Our academic paper published as a spotlight presentation at NeurIPS 2020 describes the framework in details here: Uncertainy-aware Self-training for Few-shot Text Classification
With only 20-30 labeled examples for each class for each task and large amounts of task-specific unlabeled data, UST performs within 3% accuracy of fully supervised pre-trained language models fine-tuned on thousands of labeled examples with an aggregate accuracy of 91% and improvement of upto 12% over baselines (e.g., BERT) for text classification on benchmark datasets. It does not use any auxiliary resources like paraphrases or backtranslations.
The following table reports text classification results over 5 benchmark datasets averaged over over multiple runs.
BERT (30 labels) | UDA SSL (30 labels) | Classic ST (30 labels) | UST (30 labels) | BERT (Supervised ~150K labels) | |
---|---|---|---|---|---|
SST | 69.79 | 83.58 | 84.81 | 87.69 | 92.12 |
IMDB | 73.03 | 89.3 | 78.97 | 89.21 | 91.7 |
Elec | 82.92 | 89.64 | 89.92 | 91.27 | 93.46 |
AG News | 80.74 | 85.92 | 84.62 | 88.19 | 92.12 |
Macro Average | 80.85 | 89.06 | 87.34 | 91.00 | 93.73 |
UST is a semi-supervised learning method that leverages pre-trained language models with stochastic regularization techniques and iterative self-training with student-teacher models. Specifically, it extends traditional self-training with three core components, namely:
(i) Masked model dropout for uncertainty estimation. We adopt MC dropout (Gal and Ghahramani, 2016) as a technique to obtain uncertainty estimates from the pre-trained language model. In this, we apply stochastic dropouts after different hidden layers in the neural network model and approximate the model output as a random sample from the posterior distribution. This allows us to compute the model uncertainty in terms of the stochastic mean and variance of the samples with a few stochastic forward passes through the network.

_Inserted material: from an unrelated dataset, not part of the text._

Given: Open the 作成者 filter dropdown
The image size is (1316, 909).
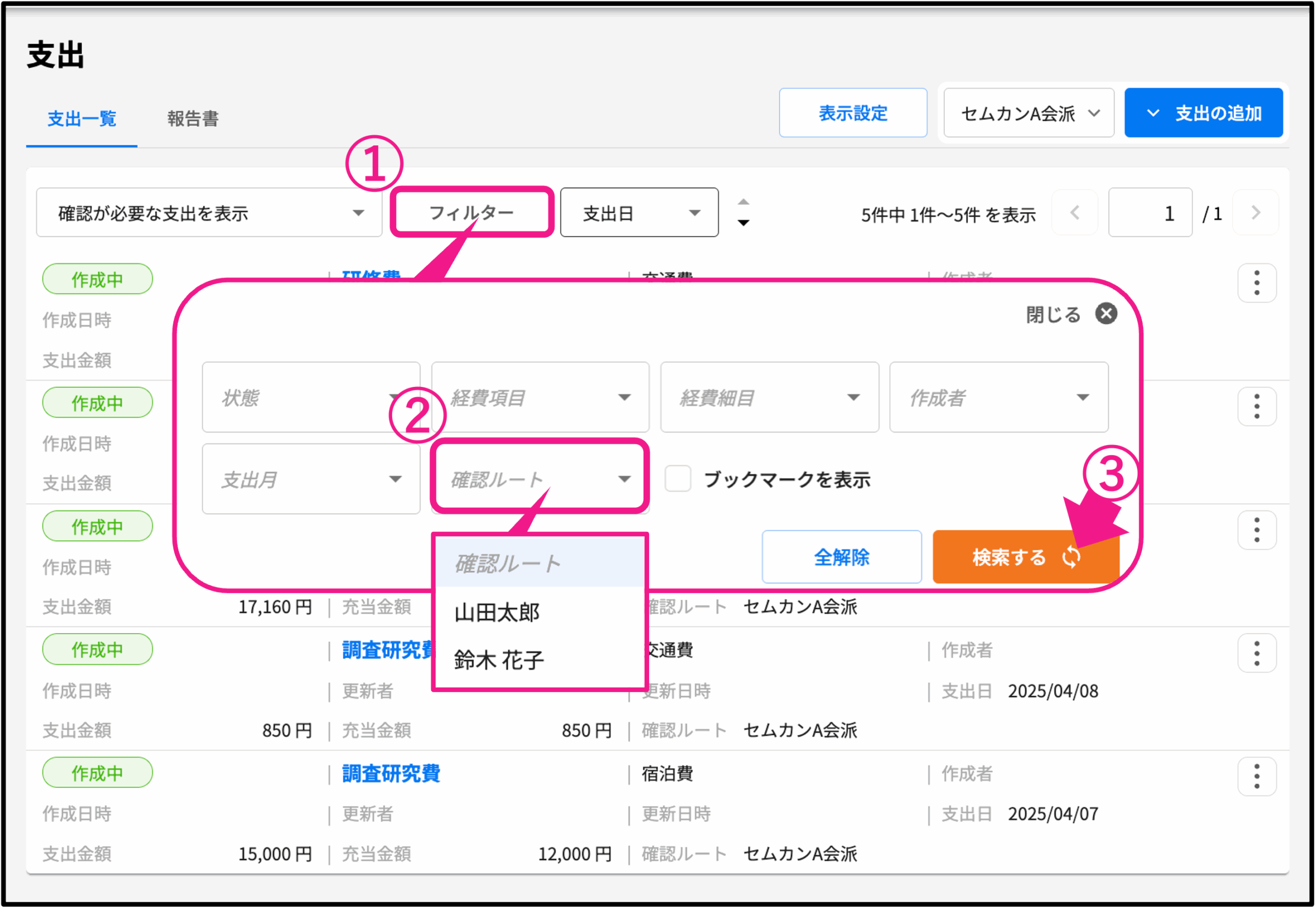Looking at the screenshot, I should click(998, 397).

(ii) Sample selection. Given the above uncertainty estimates for a sample, we employ entropy-based measures to select samples that the teacher is most or least confused about to infuse for self-training corresponding to easy- and hard-entropy-aware example mining.
(iii) Confident learning. In this, we train the student model to explicitly account for the teacher confidence by emphasizing on the low variance examples. All of the above components are jointly used for end-to-end learning.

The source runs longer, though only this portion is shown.